O Papa Leo XIV, que no ano passado se tornou o primeiro pontífice nascido nos Estados Unidos, tem-se afirmado como um crítico veemente da guerra entre os EUA e Israel contra o Irão. De acordo com o jornal Al Jazeera, o Presidente norte-americano Donald Trump proferiu uma série de críticas ao Papa, qualificado-o como “fraco em questões de criminalidade” e “terrível em política externa”.
Na sua crítica, Trump expressou o seu desagrado através de uma publicação nas redes sociais, afirmando que não deseja um Papa que critique o Presidente dos Estados Unidos. A explosão de Trump parece ter sido desencadeada pelas recentes declarações de Leo sobre o conflito no Irão.
Na semana passada, o Papa fez um rara reprimenda directa à ameaça de Trump de destruir a civilização iraniana, chamando-a de “verdadeiramente inaceitável”. No domingo, o pontífice, de 70 anos, apelou aos líderes mundiais para que pusessem fim ao derramamento de sangue, condenando o que descreveu como uma “ilusão de omnipotência” que alimenta a guerra, comentários que, segundo analistas, estavam dirigidos a Trump.
Além disso, o Papa também questionou publicamente as políticas de imigração rigorosas da administração Trump, declarando: “Não sei se isso é pro-vida.” Na sua publicação em Truth Social, Trump comentou: “Não quero um Papa que ache que é aceitável que o Irão possua uma arma nuclear. Não quero um Papa que considere terrível o ataque da América à Venezuela.”
Trump acrescentou que Leo deveria concentrar-se em ser um Grande Papa em vez de um político: “Deveria pôr a sua vida em ordem como Papa, usar o bom senso, parar de atender aos Radicais da Esquerda.” O presidente afirmou também que ele próprio teve um papel na escolha de Leo para liderar a Igreja Católica, insinuando que o Vaticano elegeu o primeiro pontífice nascido nos EUA para agradar à Casa Branca: “Se eu não estivesse na Casa Branca, Leo não estaria no Vaticano”, disse Trump.
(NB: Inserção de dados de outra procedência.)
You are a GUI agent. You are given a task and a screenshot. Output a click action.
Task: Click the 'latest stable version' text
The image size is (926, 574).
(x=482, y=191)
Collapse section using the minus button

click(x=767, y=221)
Questionado sobre os seus comentários, Trump reiterou que não é um grande fã de Leo, afirmando que “ele não está a fazer um trabalho muito bom” e que “gosta de crime, suponho. Ele é uma pessoa muito liberal.”
Além disso, Trump teve um relacionamento tumultuado com o antecessor de Leo, o Papa Francisco, que criticou as propostas de política de imigração de Trump na sua candidatura à presidência. O Papa Francisco também sugeriu que Trump “não é um cristão”. Trump referiu-se a Francisco como “desumanizador” no início de 2016.
Leo está prestes a iniciar uma viagem de 11 dias a África, começando com uma visita histórica à Argélia, um país com uma maioria muçulmana.